Maybe you haven’t noticed, but there’s been some fascinating arguments online about the proper way to analyze evolutionary trees. I’m not even going to try to dig into the details, but I thought this summary was clear and interesting. Go read that.

Comments

  1. says

    I’m a pragmatist. I would side with people who use multiple methods, including parsimony, and not with the purists who demand only parsimony.

  2. John Harshman says

    I thought the summary was interesting, but only in a pathological sense. Anyone reading it for information would get a very false impression of all the methods. Of course, this controversy has been dead for a good 20 years or more. Cladistics and the Hennig Society are fossilized remnants of the losing side. Nothing to see here, folks.

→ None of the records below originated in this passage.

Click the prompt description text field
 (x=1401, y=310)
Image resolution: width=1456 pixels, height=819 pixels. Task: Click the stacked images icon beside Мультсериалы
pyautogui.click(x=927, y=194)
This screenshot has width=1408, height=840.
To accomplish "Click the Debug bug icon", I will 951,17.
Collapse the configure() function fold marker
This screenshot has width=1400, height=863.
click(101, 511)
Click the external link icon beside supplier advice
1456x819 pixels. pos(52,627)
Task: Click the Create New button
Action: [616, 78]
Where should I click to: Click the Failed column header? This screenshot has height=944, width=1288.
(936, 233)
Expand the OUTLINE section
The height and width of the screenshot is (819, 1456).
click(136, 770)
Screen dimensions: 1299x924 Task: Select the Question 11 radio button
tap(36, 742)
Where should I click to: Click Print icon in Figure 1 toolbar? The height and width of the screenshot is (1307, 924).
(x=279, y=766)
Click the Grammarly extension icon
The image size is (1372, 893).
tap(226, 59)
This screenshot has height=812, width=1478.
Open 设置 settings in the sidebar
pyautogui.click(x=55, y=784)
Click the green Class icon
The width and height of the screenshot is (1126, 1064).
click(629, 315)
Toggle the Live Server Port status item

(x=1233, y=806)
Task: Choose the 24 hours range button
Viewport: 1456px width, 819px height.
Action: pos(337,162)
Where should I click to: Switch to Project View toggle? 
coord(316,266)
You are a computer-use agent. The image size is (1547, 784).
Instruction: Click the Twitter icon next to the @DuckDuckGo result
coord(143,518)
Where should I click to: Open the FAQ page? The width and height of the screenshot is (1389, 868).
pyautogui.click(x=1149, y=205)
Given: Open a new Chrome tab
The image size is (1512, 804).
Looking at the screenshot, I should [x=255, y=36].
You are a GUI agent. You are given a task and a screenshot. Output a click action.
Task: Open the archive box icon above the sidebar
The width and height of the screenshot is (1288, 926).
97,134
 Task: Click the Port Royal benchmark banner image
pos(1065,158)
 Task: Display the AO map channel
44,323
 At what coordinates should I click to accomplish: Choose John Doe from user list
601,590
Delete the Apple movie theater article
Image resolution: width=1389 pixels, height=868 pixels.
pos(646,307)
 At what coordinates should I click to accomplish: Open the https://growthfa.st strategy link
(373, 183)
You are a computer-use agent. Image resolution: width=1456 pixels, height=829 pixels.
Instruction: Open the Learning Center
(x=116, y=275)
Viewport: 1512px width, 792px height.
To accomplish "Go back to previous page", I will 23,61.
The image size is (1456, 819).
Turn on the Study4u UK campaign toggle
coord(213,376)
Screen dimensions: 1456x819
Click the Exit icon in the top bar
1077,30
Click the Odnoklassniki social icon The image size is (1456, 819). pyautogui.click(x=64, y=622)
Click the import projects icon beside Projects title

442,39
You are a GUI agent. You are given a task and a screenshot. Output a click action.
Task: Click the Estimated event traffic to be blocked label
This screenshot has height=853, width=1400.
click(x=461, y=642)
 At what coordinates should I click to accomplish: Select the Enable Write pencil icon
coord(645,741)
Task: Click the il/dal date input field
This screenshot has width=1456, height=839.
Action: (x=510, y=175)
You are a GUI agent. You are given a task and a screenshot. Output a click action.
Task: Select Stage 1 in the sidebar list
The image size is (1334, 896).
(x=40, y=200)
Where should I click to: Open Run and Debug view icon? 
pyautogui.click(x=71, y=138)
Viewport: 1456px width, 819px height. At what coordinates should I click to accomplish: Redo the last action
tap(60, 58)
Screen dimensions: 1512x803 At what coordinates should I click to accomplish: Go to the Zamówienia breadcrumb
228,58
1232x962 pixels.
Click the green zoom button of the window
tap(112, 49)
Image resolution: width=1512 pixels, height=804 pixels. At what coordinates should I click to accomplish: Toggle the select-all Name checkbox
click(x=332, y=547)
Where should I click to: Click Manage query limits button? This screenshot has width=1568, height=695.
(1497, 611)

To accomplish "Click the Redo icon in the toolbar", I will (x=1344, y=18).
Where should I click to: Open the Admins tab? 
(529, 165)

    The biggest problem with the explanation is the misunderstanding of the algorithms involved. Parsimony and likelihood are optimality criteria that allow you do choose among trees; in that respect, they’re identical. In both methods, you look at lots of trees and pick the one (or sometimes many) that’s best by that criterion. Neither should be confused with a distance clustering method (mentioned and equated to parsimony) that just builds a single tree. Bayesian methods are something else that’s much harder to explain, though they too rely on models of evolution and examine many trees.

  3. Crip Dyke, Right Reverend Feminist FuckToy of Death & Her Handmaiden says

    So, the non-evolutionary trees, are those the Gingkoes? The Wollemi Pines?

    …I’m so confused and dispirited. You just know that because of this post Ken Ham is going to say that PZ has announced that at least some trees were deliberately created through intentional effort.

  4. Rich Woods says

    @Crip Dyke #4:

    Oops. I first misread your ‘intentional effort’ as ‘international effort’, which if repeated would immediately bring down the ire of Ham et al for very different reasons.

    Still, give them a rope…

  5. Joseph Felsenstein says

    I have some responses to the uproar at Twitter (under the tag #parsimonygate) over the Cladistics editorial. Not having a Twitter account, I put it on the Facebook account I use for support of my PHYLIP program package. It will be found here.

    The real issue is not whether you use the parsimony method, but whether you justify it by a philosophical argument that insists that it is the only logically sound method. That kind of rigid approach has become obsolete, as most evolutionary biologists have concluded that methods should be judged based on statistical criteria, not declared true by definition. John Harshman and I have been part of that movement, resisting the dogmas of the Willi Hennig Society.

  6. biogeo says

    Very interesting controversy, and weird as an outsider. The idea that parsimony is the automatically preferred method seems very out of place in 2016. As a biologist, but not one who works in systematics, I would assume some type of maximum likelihood approach would be closer to the contemporary gold standard. (My prior is towards Bayesianism but I am receptive to new evidence.) At the same time, that so much objection was raised over the word “philosophical” also seems bizarre to me. Obviously, any time we have an argument over methodological issues and what the strengths and weaknesses of specific methods are, from an epistemological perspective, we are having a philosophical argument. These are always part of healthy science. The argument of the editors at Cladistics seems to be that parsimony is obviously the best method for phylogenetic analysis while all others require justification, which does seem like a silly position. But the idea that the use of particular methods should be justified on philosophical (i.e., methodological or epistemological) grounds doesn’t seem that outrageous or uncommon; I encounter complaints that a particular method can’t be used to support a paper’s claims during journal clubs all the time. The idea that an in-depth defense of all methods other than parsimony is required for every paper, though, is clearly pretty extreme.